The speech was not only an epic troll of her twice-impeached opponent — at the site of Trump’s incitement to riot on January 6, 2021, with an audience that dwarfed any rally he’s held since — it was an affirmative message of change that was unapologetically rooted in both progressive values and patriotism.
“My parents would take me to marches in a stroller where crowds of people of all races, faiths, and walks of life came together to fight for the ideals of freedom and opportunity,” Harris said. She sees “the promise of America” in young people “who are voting for the first time, who are determined to live free from gun violence and to protect our planet and to shape the world they inherit. I see it in the women who refuse to accept a future without reproductive freedom, and the men who support them do.”

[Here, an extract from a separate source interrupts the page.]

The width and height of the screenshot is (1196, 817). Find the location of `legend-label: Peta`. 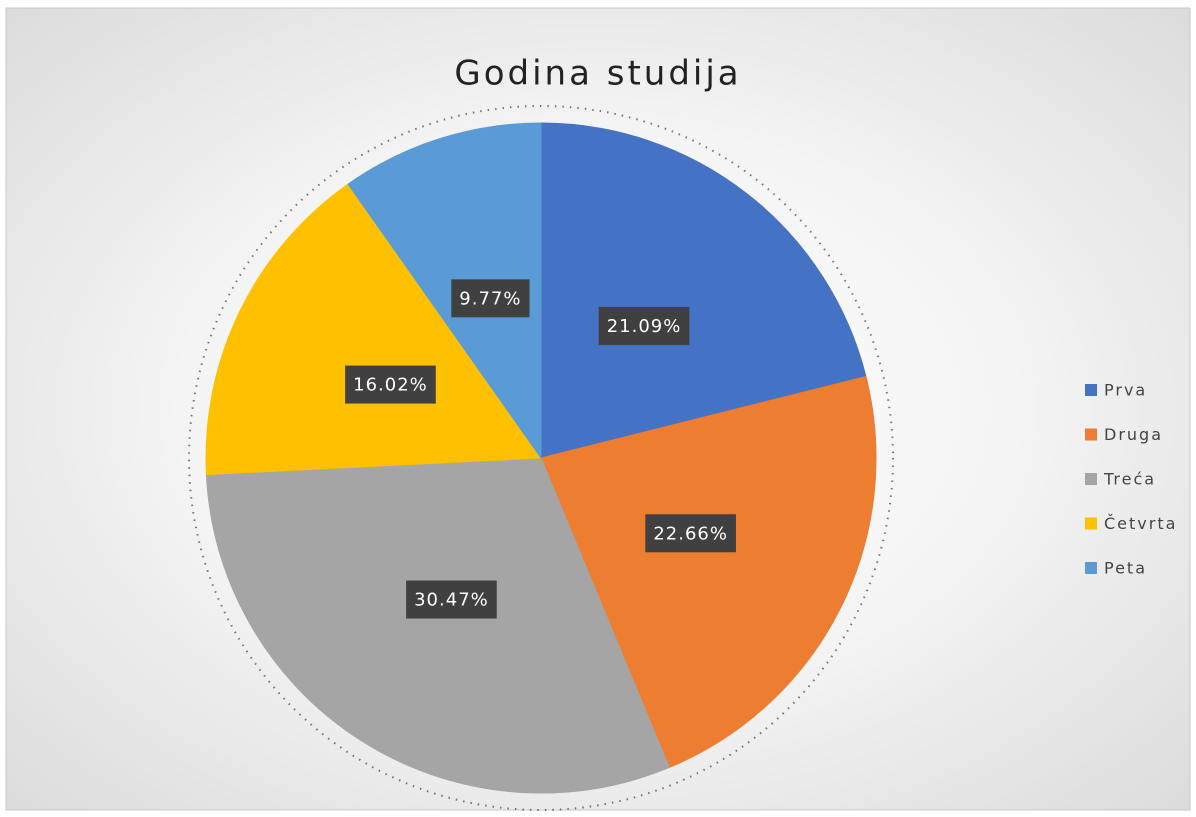

legend-label: Peta is located at coordinates (1126, 568).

It was in the final passages of her speech, though, that her closing argument soared, recounting a history of the Republic that spoke to the choice voters face today.

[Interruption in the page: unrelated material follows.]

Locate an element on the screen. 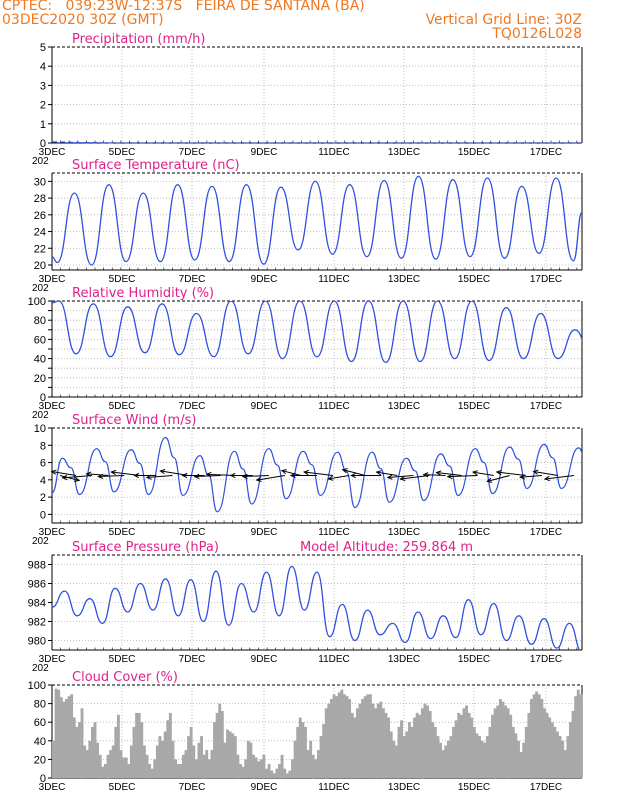 The width and height of the screenshot is (618, 800). y-tick-label: 22 is located at coordinates (40, 249).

“Nearly 250 years ago, America was born when we wrested freedom from a petty tyrant. Across the generations, Americans have preserved that freedom, expanded it, and in so doing, proved to the world that a government of by and for the people is strong and can endure. And those who came before us, the patriots at Normandy and Selma, Seneca Falls and Stonewall, on farmland and factory floors. They did not struggle, sacrifice and lay down their lives only to see us cede our fundamental freedoms. They didn’t do that only to see us submit to the will of another petty tyrant.”
“The United States of America is the greatest idea humanity ever devised,” Harris asserted for a jury of her peers. “Each of you has the power to turn the page and start writing the next chapter in the most extraordinary story ever told.”